Building a Self-driving Robot in a Weekend

Introduction

One afternoon, I was scrolling through Twitter and saw a tweet from Comma AI about an invite-only hackathon. The hackathon was focused on building a self-driving robot in a weekend. Having tackled several computer vision projects, I was excited to apply my skills to the self-driving domain. Intrigued by the challenge, I decided to sign up and see if I'd get selected.

Comma AI Hackathon Tweet

Accepted to the Hackathon

Comma AI Hackathon Invite Email

And then, one day, I got in.
Now playing: Tron Legacy: The Grid

I received an email from Comma AI inviting me to the hackathon. I was excited to be one of the applicants picked to participate in the hackathon.

Team Formation

Comma AI Hackathon Attendees Group

With 20 attendees, we were split into teams of 2-3 people. I had previously met one of the attendees, Bo, so we decided to team up. Edgar, a PHD student from New York, became our third, completing our team.

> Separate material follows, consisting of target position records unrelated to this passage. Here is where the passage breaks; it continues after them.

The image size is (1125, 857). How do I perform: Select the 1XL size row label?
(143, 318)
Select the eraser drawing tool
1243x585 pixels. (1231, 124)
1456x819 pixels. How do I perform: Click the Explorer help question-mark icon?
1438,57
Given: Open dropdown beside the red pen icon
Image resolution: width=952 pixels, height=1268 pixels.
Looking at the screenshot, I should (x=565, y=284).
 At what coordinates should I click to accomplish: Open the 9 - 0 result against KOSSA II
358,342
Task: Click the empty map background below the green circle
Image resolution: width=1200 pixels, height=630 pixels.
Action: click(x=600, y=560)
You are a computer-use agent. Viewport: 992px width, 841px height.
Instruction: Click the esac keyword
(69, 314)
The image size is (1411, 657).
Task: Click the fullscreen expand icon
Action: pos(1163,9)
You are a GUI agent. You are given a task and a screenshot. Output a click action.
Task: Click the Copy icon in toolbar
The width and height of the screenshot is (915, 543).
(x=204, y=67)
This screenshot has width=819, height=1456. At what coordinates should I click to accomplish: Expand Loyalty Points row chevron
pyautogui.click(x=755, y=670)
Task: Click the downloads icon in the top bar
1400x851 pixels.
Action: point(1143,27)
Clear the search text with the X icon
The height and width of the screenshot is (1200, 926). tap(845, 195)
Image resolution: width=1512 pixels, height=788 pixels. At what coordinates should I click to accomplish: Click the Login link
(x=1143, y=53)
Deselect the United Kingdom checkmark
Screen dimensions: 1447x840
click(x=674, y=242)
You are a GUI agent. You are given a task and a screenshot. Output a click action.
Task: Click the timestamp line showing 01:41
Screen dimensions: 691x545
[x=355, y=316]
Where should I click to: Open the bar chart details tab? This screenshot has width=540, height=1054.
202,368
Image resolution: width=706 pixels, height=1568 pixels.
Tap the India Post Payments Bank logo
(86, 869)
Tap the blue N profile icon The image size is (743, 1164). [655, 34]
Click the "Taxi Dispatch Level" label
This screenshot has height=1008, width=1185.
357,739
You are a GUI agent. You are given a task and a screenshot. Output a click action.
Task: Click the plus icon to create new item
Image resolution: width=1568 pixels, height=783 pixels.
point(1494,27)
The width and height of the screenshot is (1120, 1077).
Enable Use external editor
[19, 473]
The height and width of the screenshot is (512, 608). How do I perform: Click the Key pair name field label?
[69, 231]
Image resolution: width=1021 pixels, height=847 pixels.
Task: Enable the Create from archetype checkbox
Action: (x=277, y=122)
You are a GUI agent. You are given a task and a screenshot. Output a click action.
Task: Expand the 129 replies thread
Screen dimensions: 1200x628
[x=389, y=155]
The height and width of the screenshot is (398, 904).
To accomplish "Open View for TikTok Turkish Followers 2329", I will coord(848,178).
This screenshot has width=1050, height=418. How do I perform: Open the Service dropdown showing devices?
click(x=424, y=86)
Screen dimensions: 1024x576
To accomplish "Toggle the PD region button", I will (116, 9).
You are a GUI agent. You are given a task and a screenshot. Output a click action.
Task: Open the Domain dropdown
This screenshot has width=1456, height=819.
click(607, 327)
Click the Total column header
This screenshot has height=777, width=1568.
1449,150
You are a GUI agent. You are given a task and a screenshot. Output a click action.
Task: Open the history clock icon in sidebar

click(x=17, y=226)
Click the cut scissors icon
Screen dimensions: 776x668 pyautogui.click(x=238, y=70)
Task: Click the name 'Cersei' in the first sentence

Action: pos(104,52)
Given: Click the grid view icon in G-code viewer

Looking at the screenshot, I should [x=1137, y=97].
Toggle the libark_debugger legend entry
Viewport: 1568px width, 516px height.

Next, we needed to pick out our robot.

Comma AI Billy Robots

We had a few options to choose from, but we decided to go with the Klay for his superior ability to dunk on the competition.

Comma AI Hackathon Klay Robot

Brainstorming and Concept Development

With the team picked out, our robot enlisted, we were ready to get started.

As with any new project, it's helpful to get your bearings on what you're trying to accomplish and how the available resources can help you get there. We started learning how to use the robot's API and what sensors were available to us.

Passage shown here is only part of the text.